While you are contemplating how ridiculous it is to stop tomato prices from falling [to the benefit of consumers and the 'ruin' of farmers], consider as well some interesting governmental actions which have been taken to keep prices up. The old colonial British Government at one time, for example, to assist its home wool industry ordered by law that everybody who died in the colonies should be buried in woollen garments. Serious.
Jamaican tomato farmers could adopt the strategy of creative destruction for supply control which has been honed by their First World counterparts to keep prices up. Smash tomatoes. But they would need considerable assistance to cartelise for this course of action - assistance which only a powerful organisation like the JAS, or the Government, could provide.
In a free exchange market of individual players creative destruction, or indeed any other kind of price manipulation, is difficult to organise. Indeed, the moment price control is organised we no longer have a market of free exchange. What we will have is a distorted 'soviet' market in which supply and demand have no sensible mechanism of adjusting to each other.
While his Minister of Commerce is busy monitoring the natural price fluctuations of 'hurricane supplies' which match supply to demand, and his Minister of Agriculture remains mum on the equally natural fluctuation of farm produce prices when left undisturbed, the Honourable Prime Minister is preparing for the forced evacuation of people from harm's way when a disaster is imminent. [The JIS Bulletin in Monday's Gleaner says when the disaster is 'eminent', perhaps referring to a category five hurricane like Ivan and not a little wishy washy storm like Emily.]
"There must be the power to compel those citizens to remove until the danger is over.
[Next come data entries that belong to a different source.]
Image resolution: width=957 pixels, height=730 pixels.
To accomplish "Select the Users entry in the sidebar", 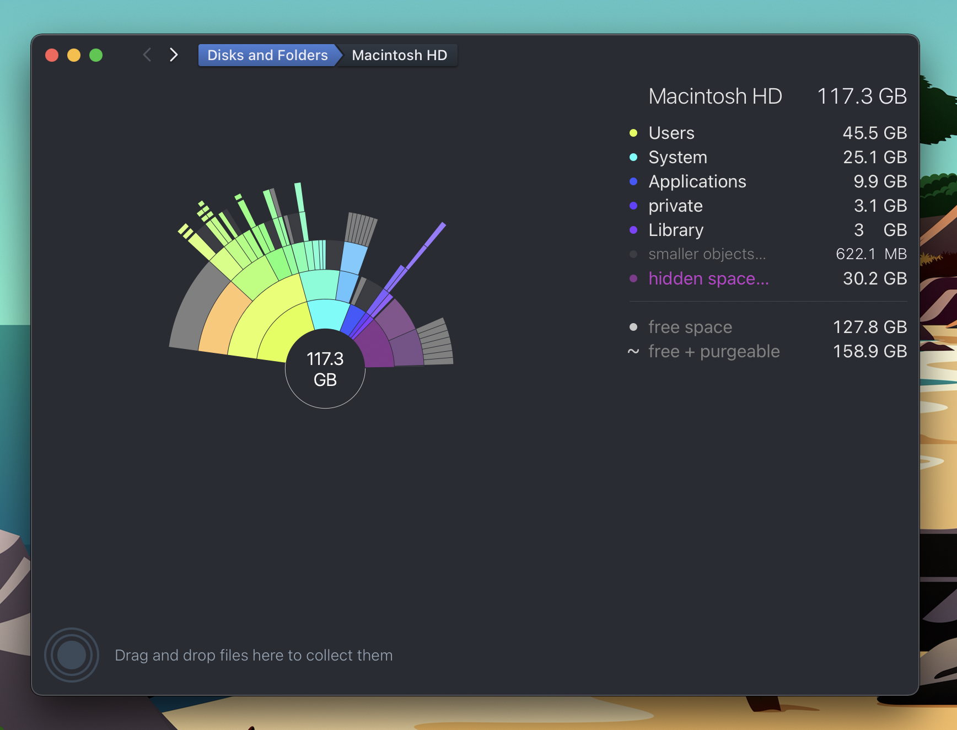I will tap(671, 133).
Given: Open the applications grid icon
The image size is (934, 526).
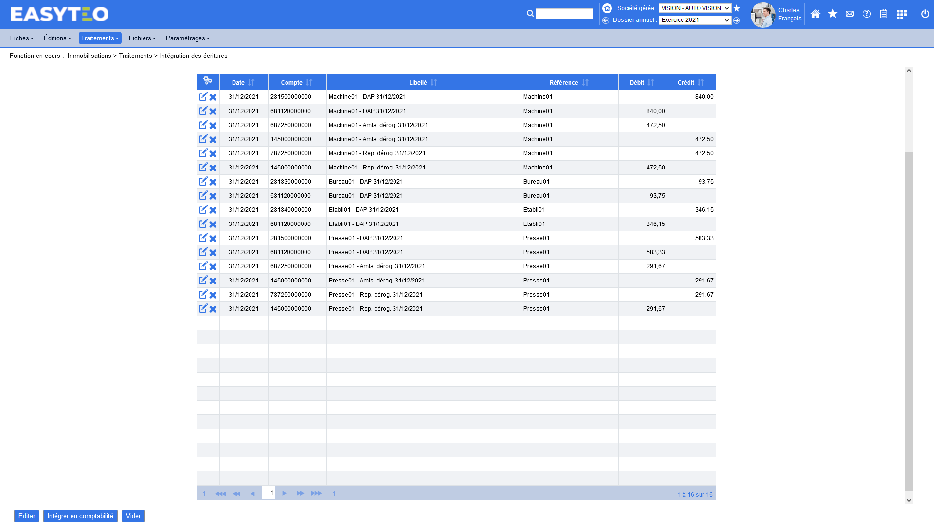Looking at the screenshot, I should pos(901,14).
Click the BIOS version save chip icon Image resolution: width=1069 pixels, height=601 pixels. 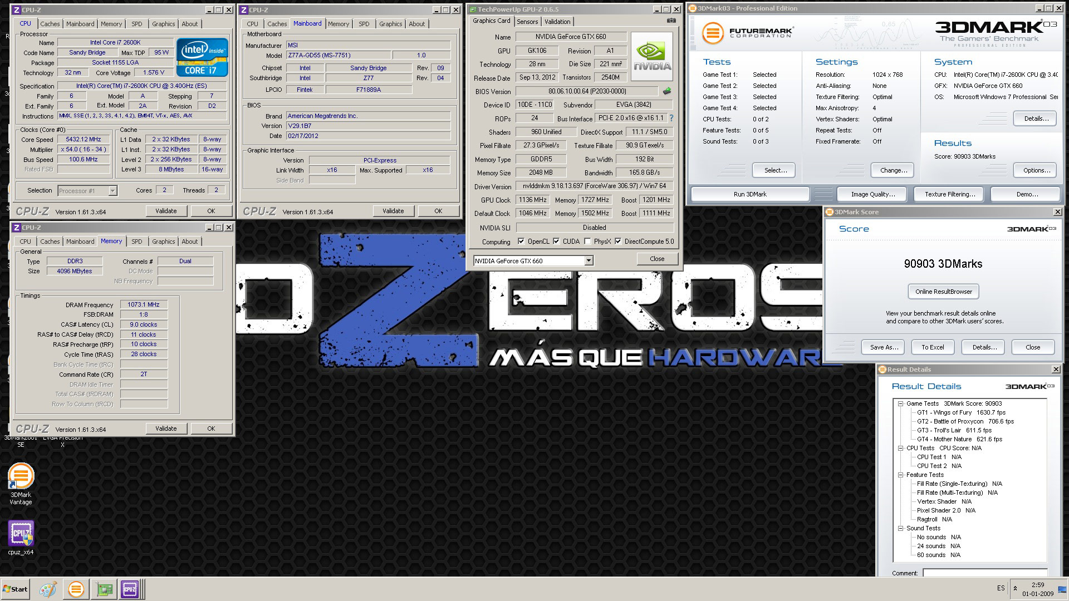(666, 91)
We have to bring that law to Parliament," the prime minister told the House in between hurricanes. He spoke with the usual full assurance of the passage of the law with a large Government majority under the Party Whip.
But while good is intended, such a law blows up with hurricane force concerns about individual rights and freedoms vs. the power and responsibilities of the Government, increasingly paternalistic everywhere. The people who refuse to voluntarily evacuate are not just stupid and stubborn. The Government wanting to forcefully evacuate them 'for their own good' is not just wise and benevolent.
The practical concerns of security of property left behind, of shelter conditions, and so on, are very real. But these should not be allowed to overshadow the far weightier matters of the rights and freedoms of the citizen vs. the power of the state, a power perpetually tending to autocracy and which must be carefully watched and restrained.
Martin Henry is a communication specialist.